***** Data for this exercise
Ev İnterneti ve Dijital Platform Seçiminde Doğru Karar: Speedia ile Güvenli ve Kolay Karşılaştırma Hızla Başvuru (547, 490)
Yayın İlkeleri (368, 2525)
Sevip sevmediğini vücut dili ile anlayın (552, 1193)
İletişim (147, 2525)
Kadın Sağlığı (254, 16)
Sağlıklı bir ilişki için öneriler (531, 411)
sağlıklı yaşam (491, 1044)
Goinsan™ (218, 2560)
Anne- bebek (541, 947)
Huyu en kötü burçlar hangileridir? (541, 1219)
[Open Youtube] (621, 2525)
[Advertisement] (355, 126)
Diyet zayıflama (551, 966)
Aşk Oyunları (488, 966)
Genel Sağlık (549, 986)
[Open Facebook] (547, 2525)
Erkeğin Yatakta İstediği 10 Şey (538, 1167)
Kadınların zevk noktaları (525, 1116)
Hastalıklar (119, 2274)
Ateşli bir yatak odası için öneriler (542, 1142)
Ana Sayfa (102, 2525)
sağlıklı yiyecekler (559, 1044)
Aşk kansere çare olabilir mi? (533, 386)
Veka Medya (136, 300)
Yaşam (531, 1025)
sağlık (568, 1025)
**********
### [What is needed]
Find every line in the entries above that contains the string "öneriler", treating uppercase and lowercase as different, and copy each of those lines.

### [The answer]
Sağlıklı bir ilişki için öneriler (531, 411)
Ateşli bir yatak odası için öneriler (542, 1142)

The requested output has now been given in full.